Joan Belcher of Alna is both a registered nurse and a licensed health insurance broker and Affordable Care Act expert.
For 29 years, I’ve served as both a registered nurse and additionally a licensed health insurance broker and Affordable Care Act (ACA) expert for the past five years here in Maine. I’ve watched individuals, families and small businesses struggle as “affordable” health care becomes a myth. “Affordability” is not a hoax.
I’ve been working 16-hour days for three months helping Mainers react to the loss of ACA subsidies. Hundreds of Mainers and I have had tough conversations about affording monthly premiums, medication costs, cancer care, preventive care and protection against financial disaster.

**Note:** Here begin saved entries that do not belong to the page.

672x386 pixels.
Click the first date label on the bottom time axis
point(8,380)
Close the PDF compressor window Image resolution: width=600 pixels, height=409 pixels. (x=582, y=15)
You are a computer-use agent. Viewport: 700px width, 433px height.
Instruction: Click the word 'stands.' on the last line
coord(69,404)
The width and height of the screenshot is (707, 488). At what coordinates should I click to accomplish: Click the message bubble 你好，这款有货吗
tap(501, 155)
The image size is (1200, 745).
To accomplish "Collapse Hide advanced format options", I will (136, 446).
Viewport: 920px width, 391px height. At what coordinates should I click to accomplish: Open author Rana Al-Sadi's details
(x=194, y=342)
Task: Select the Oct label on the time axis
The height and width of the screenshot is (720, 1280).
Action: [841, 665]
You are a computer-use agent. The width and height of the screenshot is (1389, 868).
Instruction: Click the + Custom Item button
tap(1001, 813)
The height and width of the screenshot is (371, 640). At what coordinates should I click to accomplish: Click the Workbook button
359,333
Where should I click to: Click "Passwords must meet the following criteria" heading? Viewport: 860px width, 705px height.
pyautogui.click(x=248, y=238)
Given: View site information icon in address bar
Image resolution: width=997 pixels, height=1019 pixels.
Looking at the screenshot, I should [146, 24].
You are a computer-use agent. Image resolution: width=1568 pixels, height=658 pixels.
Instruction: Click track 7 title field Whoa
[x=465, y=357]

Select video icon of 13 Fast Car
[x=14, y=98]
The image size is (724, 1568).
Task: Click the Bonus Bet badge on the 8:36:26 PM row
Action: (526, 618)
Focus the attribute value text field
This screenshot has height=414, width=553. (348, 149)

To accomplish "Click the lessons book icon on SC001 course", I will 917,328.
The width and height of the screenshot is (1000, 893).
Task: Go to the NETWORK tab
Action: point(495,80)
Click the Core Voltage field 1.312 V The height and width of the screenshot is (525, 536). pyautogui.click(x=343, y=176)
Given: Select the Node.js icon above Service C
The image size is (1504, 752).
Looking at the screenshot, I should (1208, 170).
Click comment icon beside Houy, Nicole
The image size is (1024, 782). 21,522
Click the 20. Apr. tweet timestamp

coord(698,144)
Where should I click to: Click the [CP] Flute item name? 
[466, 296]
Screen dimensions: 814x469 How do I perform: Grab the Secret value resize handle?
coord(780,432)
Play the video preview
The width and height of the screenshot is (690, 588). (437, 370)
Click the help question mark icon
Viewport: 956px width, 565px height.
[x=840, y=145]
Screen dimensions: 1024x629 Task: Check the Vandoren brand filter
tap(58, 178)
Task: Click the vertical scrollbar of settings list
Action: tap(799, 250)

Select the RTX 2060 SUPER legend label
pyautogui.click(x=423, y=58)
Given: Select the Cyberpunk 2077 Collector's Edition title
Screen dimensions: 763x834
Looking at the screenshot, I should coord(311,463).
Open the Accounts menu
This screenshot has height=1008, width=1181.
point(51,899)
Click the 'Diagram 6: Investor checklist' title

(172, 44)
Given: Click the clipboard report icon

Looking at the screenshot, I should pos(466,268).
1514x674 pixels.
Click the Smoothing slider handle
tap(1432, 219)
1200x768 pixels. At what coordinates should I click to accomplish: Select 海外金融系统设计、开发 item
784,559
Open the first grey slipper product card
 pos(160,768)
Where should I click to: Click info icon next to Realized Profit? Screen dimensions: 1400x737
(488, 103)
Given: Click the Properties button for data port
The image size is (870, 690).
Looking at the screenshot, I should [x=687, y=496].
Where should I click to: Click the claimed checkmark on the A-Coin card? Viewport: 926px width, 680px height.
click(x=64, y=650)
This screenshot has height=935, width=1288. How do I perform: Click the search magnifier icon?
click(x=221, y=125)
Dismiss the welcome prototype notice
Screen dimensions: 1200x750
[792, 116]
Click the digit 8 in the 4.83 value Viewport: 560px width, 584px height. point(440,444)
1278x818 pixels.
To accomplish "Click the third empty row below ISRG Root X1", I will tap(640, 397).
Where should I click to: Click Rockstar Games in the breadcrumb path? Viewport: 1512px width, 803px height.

To prepare myself for these conversations I knew I had to “talk myself off a ledge” before I could talk anybody else off a ledge. I was contemplating going without insurance rather than spending $15,600 for high-deductible insurance I wouldn’t likely use and even if I did, I would have an additional $10,000 out-of-pocket expense before any real financial protection.
Then I got a call from a client who canceled health insurance in March and had a hospitalization in June.
She now has a $300,000 hospital bill. That is when I determined that my $1,300 premium isn’t just health insurance — it’s “house insurance,” protecting me from a lien against my home if I ended up with a $300,000 bill through no fault of my own.
I’m not alone. A retired couple I work with faces $3,800 health insurance premiums (29.5% of their income) in January after losing their ACA subsidies, forcing them to downgrade their Silver level plan to a Bronze plan for 2026. With a Silver level plan they have a $60 copay to see a specialist but the lowest-cost Bronze plan leaves them subject to an unknown contracted rate the provider has agreed to. So much for cost “transparency.”
A small business with nine employees saw a $15,000 increase for 2026. Even my Medicare clients are seeing higher copays, reductions or elimination of routine dental care and higher max out-of- pocket costs. Meanwhile, members of Congress have 72% of their premiums covered by taxpayers and most of them choose Gold level plans on the taxpayers’ dime. They’re out of touch with what Mainers face.
This isn’t just a personal burden; it’s an economic crisis for our state and our country. When people avoid care, they get sicker and end up in the hospital, incurring even greater costs. We need to define what “affordable” health care really means.
As a health care professional, I know what happens when people avoid care because they have a high-deductible plan and don’t know what it’s going to cost them. They put off care, and then I see them at Maine Medical Center in a bed, out of work, unable to care for their family and they are definitely meeting their deductible.
Why? Because we are stubborn, independent, strong Mainers and have family to support and jobs to do. We are not shirkers, we pay our way. We also pay 72% of Congress’ health insurance Gold level plans.
It is “time to fish or cut bait,” as we say in Maine.
Maine has a help-wanted sign in the window, and we’re interviewing for job applicants next November. We need to hire representatives willing to sit down with those they disagree with and craft real solutions to the very real health care crisis. It’s time to create a universal health care system that works for everyone, not just career politicians.